---------- DATA SECTION ----------

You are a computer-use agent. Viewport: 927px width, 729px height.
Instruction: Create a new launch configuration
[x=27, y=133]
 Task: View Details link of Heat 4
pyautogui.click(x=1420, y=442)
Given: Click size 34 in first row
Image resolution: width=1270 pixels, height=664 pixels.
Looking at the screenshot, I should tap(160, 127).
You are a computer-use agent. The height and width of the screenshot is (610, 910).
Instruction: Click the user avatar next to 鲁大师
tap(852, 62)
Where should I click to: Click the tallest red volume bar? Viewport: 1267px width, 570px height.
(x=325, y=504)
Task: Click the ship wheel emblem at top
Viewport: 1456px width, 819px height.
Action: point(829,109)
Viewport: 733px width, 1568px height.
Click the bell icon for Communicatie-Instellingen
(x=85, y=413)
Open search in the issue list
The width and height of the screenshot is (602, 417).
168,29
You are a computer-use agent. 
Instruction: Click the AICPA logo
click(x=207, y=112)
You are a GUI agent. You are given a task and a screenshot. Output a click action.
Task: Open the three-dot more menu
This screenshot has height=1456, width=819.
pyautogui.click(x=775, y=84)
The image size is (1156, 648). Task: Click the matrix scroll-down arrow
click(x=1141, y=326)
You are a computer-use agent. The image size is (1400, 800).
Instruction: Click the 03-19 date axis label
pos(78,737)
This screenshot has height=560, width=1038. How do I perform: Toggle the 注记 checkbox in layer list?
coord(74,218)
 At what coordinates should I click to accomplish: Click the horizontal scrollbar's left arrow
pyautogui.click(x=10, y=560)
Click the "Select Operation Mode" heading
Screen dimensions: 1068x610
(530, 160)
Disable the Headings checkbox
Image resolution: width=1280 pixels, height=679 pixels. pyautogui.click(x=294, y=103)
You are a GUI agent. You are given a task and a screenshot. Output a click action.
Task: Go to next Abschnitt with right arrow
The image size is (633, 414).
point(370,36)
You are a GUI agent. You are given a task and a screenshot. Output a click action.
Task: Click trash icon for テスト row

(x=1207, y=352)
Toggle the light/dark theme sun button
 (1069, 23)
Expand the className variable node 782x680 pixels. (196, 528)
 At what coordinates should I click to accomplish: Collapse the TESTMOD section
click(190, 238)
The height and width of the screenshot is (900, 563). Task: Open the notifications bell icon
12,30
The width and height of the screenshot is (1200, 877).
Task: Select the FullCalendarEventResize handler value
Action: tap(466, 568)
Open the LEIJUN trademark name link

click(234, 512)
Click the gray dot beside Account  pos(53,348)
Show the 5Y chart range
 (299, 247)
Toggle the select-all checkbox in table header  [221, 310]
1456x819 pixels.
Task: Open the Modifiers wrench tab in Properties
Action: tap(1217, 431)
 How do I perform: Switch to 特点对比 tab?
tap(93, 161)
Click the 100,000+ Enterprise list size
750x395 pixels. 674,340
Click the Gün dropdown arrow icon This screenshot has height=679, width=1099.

----------

Scan the records for the string "computer" and show every line that contains it.

ANSWER TO THE PROBLEM:
You are a computer-use agent. Viewport: 927px width, 729px height.
You are a computer-use agent. The height and width of the screenshot is (610, 910).
You are a computer-use agent. 
You are a computer-use agent. The image size is (1400, 800).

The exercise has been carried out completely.